_Problem_: Your answer must be the full listing, reproduced exactly.

_Material provided_:

================

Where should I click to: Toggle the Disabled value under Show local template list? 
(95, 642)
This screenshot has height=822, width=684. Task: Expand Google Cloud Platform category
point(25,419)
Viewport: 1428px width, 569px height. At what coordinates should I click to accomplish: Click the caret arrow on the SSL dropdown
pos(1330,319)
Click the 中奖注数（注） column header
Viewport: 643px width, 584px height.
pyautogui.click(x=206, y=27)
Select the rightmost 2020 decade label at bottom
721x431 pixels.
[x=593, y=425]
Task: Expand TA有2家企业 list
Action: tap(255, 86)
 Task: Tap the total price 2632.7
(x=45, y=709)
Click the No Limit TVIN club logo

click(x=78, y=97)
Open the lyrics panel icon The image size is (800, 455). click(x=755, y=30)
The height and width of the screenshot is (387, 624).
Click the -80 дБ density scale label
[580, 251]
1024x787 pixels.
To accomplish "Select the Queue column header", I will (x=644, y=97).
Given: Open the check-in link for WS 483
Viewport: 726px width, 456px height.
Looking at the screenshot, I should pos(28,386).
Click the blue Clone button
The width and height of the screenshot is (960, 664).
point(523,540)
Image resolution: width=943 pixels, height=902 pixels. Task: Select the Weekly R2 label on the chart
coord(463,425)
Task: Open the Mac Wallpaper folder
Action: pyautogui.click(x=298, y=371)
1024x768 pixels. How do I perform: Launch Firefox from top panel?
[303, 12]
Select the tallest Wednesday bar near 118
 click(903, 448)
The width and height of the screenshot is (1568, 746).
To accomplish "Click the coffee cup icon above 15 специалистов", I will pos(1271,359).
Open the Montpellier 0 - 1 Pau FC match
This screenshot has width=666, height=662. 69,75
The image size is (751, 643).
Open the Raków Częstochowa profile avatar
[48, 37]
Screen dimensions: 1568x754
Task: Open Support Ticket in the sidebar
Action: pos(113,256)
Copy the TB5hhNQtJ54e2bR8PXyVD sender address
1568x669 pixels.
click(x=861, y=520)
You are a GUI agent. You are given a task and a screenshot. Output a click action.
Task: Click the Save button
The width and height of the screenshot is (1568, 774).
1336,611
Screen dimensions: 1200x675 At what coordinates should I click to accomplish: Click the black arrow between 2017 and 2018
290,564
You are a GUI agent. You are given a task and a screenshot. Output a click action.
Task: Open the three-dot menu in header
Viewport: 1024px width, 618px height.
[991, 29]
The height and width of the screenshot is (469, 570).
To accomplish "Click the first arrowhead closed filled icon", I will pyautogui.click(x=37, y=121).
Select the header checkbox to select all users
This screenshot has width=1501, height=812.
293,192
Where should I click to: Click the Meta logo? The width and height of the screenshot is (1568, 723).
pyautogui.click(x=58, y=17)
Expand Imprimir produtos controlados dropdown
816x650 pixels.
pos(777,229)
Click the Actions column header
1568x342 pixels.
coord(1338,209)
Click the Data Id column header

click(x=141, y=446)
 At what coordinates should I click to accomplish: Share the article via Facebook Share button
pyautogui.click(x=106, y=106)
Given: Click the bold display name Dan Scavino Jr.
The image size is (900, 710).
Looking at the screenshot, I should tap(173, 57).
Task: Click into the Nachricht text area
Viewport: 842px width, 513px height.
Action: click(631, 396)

================

_Response to the exercise_:
Where should I click to: Toggle the Disabled value under Show local template list? 
(95, 642)
This screenshot has height=822, width=684. Task: Expand Google Cloud Platform category
point(25,419)
Viewport: 1428px width, 569px height. At what coordinates should I click to accomplish: Click the caret arrow on the SSL dropdown
pos(1330,319)
Click the 中奖注数（注） column header
Viewport: 643px width, 584px height.
pyautogui.click(x=206, y=27)
Select the rightmost 2020 decade label at bottom
721x431 pixels.
[x=593, y=425]
Task: Expand TA有2家企业 list
Action: tap(255, 86)
 Task: Tap the total price 2632.7
(x=45, y=709)
Click the No Limit TVIN club logo

click(x=78, y=97)
Open the lyrics panel icon The image size is (800, 455). click(x=755, y=30)
The height and width of the screenshot is (387, 624).
Click the -80 дБ density scale label
[580, 251]
1024x787 pixels.
To accomplish "Select the Queue column header", I will (x=644, y=97).
Given: Open the check-in link for WS 483
Viewport: 726px width, 456px height.
Looking at the screenshot, I should pos(28,386).
Click the blue Clone button
The width and height of the screenshot is (960, 664).
point(523,540)
Image resolution: width=943 pixels, height=902 pixels. Task: Select the Weekly R2 label on the chart
coord(463,425)
Task: Open the Mac Wallpaper folder
Action: pyautogui.click(x=298, y=371)
1024x768 pixels. How do I perform: Launch Firefox from top panel?
[303, 12]
Select the tallest Wednesday bar near 118
 click(903, 448)
The width and height of the screenshot is (1568, 746).
To accomplish "Click the coffee cup icon above 15 специалистов", I will pos(1271,359).
Open the Montpellier 0 - 1 Pau FC match
This screenshot has width=666, height=662. 69,75
The image size is (751, 643).
Open the Raków Częstochowa profile avatar
[48, 37]
Screen dimensions: 1568x754
Task: Open Support Ticket in the sidebar
Action: pos(113,256)
Copy the TB5hhNQtJ54e2bR8PXyVD sender address
1568x669 pixels.
click(x=861, y=520)
You are a GUI agent. You are given a task and a screenshot. Output a click action.
Task: Click the Save button
The width and height of the screenshot is (1568, 774).
1336,611
Screen dimensions: 1200x675 At what coordinates should I click to accomplish: Click the black arrow between 2017 and 2018
290,564
You are a GUI agent. You are given a task and a screenshot. Output a click action.
Task: Open the three-dot menu in header
Viewport: 1024px width, 618px height.
[991, 29]
The height and width of the screenshot is (469, 570).
To accomplish "Click the first arrowhead closed filled icon", I will pyautogui.click(x=37, y=121).
Select the header checkbox to select all users
This screenshot has width=1501, height=812.
293,192
Where should I click to: Click the Meta logo? The width and height of the screenshot is (1568, 723).
pyautogui.click(x=58, y=17)
Expand Imprimir produtos controlados dropdown
816x650 pixels.
pos(777,229)
Click the Actions column header
1568x342 pixels.
coord(1338,209)
Click the Data Id column header

click(x=141, y=446)
 At what coordinates should I click to accomplish: Share the article via Facebook Share button
pyautogui.click(x=106, y=106)
Given: Click the bold display name Dan Scavino Jr.
The image size is (900, 710).
Looking at the screenshot, I should tap(173, 57).
Task: Click into the Nachricht text area
Viewport: 842px width, 513px height.
Action: click(631, 396)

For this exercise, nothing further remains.